Still, there’s something ultimately irresistible about the idea of being able to stop time, and director John Rich has a good time with the scenes where a grinning McNulty hits the button on his watch and causes a room full of people or a bowl full of goldfish to come to a halt. There’s nothing hugely innovative or impressive about the effects (which are all handled practically), but the scenes where McNulty walks around through rooms full of frozen people, messing with them, have the potency that would allow this idea to last long enough for Bryan Singer to do the big-budget version of it with Quicksilver in the latest X-Men movie. Erdman has fun with these scenes, too, goofing a bit on the idea of what might happen if a man was given something that amounts to omnipotence but didn’t have an imaginative enough brain to really do anything with it.
And then there’s that ending, which is among the best of them in the Zone.

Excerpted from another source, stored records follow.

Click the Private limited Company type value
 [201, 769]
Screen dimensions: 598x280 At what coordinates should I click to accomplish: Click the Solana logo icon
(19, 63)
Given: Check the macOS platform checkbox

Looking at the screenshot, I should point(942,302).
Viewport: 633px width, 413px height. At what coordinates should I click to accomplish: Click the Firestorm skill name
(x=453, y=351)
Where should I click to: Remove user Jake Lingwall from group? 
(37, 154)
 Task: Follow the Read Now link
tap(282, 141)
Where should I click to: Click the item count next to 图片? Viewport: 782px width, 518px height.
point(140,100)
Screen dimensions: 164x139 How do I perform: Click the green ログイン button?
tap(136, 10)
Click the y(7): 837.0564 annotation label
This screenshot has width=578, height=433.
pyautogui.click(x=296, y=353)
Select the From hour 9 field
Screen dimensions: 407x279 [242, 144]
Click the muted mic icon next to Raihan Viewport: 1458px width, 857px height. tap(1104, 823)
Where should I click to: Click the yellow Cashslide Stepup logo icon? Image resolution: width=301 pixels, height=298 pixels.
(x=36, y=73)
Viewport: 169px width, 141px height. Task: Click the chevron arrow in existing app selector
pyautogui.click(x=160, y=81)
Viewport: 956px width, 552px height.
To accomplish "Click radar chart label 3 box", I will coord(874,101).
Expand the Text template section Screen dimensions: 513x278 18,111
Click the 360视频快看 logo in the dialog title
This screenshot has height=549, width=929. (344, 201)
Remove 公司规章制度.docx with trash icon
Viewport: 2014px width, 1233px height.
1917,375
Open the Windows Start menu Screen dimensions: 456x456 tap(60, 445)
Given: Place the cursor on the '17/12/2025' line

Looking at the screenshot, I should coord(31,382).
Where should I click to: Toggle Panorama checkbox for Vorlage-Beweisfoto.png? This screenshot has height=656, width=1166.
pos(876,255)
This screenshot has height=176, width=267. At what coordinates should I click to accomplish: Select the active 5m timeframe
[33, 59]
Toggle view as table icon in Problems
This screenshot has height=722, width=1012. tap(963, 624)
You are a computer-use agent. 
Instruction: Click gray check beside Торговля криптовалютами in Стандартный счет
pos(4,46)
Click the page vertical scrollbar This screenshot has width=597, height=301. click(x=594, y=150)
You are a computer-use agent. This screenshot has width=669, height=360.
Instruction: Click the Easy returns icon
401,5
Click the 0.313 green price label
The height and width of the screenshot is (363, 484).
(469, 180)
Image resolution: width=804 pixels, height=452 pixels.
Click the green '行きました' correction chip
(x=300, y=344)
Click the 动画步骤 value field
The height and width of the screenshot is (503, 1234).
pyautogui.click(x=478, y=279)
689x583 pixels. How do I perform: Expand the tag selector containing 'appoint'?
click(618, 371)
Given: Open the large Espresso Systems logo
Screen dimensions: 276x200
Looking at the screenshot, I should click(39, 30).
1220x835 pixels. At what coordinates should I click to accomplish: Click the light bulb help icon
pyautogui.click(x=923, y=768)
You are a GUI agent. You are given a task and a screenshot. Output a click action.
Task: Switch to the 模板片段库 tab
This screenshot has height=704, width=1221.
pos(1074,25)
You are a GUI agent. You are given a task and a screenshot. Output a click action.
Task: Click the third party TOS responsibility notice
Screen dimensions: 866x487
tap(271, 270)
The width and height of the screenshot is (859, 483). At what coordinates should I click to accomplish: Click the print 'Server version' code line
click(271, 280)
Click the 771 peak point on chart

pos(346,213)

Were I a quibbler, I would point to its similarities to “Time Enough At Last,” but there’s something so much more horrifying about this one. In “Time Enough,” there’s the ironic sting, of course, but there’s also the slight possibility that our hero will figure out some other way to read, by finding some glasses amid the rubble or something. Here, however, there’s something about the severity of the punishment that’s almost hard to watch. Yes, McNulty went and became an actual criminal by robbing a bank, but does that match up with the horror of living in a world where everybody else is there but they’re also not there? It’s this dark, terrifying notion, and the fact that it comes at the end of an episode that’s often a one-note lark makes it even better. After all this time, The Twilight Zone can still surprise us.
What a twist!: McNulty breaks his magic watch and is forced to live in a world where everyone but him is frozen all of the time.
Stray observations:
- That said, I did find myself wondering why McNulty didn’t just learn how to fix his watch. He’s got all the time in the world to do so, right?
- I do wonder how cool ‘60s audiences found all of those shots of things being frozen in place. There are a lot of them, and the other possibility is just that this episode was short, and putting a bunch of them in there was a good way to pad it out.
- My favorite laugh line in this episode is in the world where everybody’s seemingly permanently frozen, as McNulty stumbles into his boss’ office, only to see the boss and his secretary in a passionate embrace. That he apologizes before stumbling back out says so much about the character and has a wry humor to it that really works.